After generation, datasets can be saved or converted to other formats.

import asyncio

async def main():
    # ... define ds ...

    # Generate
    df = await ds.generate(n=1000)

    # Save to various formats
    ds.save("my_dataset.parquet")
    ds.save("my_dataset.csv", format="csv")
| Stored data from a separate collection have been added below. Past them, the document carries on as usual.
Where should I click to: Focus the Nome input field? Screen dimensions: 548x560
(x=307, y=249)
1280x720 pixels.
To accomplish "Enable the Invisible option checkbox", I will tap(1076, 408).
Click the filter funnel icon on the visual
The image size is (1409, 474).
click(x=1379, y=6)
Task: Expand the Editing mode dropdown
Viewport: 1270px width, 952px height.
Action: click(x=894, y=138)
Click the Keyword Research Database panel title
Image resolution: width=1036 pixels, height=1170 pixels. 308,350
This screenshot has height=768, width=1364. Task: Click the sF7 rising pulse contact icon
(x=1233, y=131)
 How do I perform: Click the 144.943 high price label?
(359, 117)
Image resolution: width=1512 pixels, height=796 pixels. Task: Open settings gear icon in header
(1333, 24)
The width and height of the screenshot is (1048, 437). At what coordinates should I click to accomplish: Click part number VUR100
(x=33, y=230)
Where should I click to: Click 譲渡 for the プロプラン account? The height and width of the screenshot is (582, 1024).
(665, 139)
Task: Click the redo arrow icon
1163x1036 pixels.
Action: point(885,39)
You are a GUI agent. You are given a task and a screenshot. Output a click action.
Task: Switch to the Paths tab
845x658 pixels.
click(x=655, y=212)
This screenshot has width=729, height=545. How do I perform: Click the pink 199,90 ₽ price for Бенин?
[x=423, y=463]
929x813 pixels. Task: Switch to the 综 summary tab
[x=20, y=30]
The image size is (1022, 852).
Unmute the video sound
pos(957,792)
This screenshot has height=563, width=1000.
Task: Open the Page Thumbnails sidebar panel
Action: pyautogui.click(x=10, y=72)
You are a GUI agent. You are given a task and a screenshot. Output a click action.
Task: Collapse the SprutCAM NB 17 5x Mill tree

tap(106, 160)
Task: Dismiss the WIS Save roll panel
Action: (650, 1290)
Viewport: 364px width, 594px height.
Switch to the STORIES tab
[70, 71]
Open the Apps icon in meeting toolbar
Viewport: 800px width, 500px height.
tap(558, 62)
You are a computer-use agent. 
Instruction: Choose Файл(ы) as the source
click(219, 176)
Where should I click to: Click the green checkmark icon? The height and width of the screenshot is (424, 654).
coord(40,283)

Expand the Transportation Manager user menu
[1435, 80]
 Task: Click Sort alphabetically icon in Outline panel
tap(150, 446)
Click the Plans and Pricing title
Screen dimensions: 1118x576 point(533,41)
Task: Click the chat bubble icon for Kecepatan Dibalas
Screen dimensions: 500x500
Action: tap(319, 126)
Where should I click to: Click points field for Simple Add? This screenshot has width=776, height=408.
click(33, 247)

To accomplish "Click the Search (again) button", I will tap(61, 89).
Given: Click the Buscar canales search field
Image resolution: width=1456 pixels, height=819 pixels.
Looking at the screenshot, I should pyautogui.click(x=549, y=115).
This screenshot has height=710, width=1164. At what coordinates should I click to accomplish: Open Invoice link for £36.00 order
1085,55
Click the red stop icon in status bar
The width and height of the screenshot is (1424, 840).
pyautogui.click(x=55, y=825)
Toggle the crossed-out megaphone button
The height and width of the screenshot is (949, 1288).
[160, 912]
    # Convert to HuggingFace format
    hf_dataset = ds.to_huggingface()
    return df

df = asyncio.run(main())

Advanced Examples

The snippets below show more complex recipes and local model usage.

Dataset Triton

import asyncio
import pandas as pd
from datasets import load_dataset
from chatan import generator, dataset, sample

async def main():
    gen = generator("openai", "YOUR_API_KEY")
    kernelbook = load_dataset("GPUMODE/KernelBook")
    kernelbench = load_dataset("ScalingIntelligence/KernelBench")

    ds_1 = dataset({
        "operation": sample.from_dataset(kernelbench, "id"),
        "prompt": gen("write a prompt asking for a Triton kernel for: {operation}"),
        "response": gen("{prompt}")
    })

    ds_2 = dataset({
        "original_prompt": sample.from_dataset(kernelbook, "python_code"),
        "prompt": gen("write a question asking for this code to be written as a Triton kernel"),
        "response": gen("{prompt}")
    })

    df_1 = await ds_1.generate(n=500)
    df_2 = await ds_2.generate(n=500)
    combined_df = pd.concat([df_1, df_2], ignore_index=True)
    return combined_df

combined_df = asyncio.run(main())

Complex Mixes

import asyncio
from chatan import generator, dataset, sample

async def main():
    gen = generator("openai", "YOUR_API_KEY")

    mixed_ds = dataset({
        "dataset_type": sample.choice(["kernelbench", "kernelbook"]),
        "operation": sample.from_dataset(kernelbench, "id"),
        "original_code": sample.from_dataset(kernelbook, "python_code"),
        "prompt": gen("""
        {%- if dataset_type == "kernelbench" -%}
        write a prompt asking for a Triton kernel for: {operation}
        {%- else -%}
        write a question asking for this code to be written as a Triton kernel: {original_code}
        {%- endif -%}
        """),
        "response": gen("{prompt}")
    })

    final_df = await mixed_ds.generate(n=1000)
    mixed_ds.save("triton_kernel_dataset.parquet")
    return final_df

final_df = asyncio.run(main())

Transformers Local Generation

import asyncio
from chatan import generator, dataset, sample

async def main():
    # Use a local HuggingFace model
    gen = generator("transformers", model="gpt2")

    ds = dataset({
        "topic": sample.choice(["space", "history", "science"]),
        "prompt": gen("Ask a short question about {topic}"),
        "response": gen("{prompt}")
    })

    df = await ds.generate(n=5)
    return df

df = asyncio.run(main())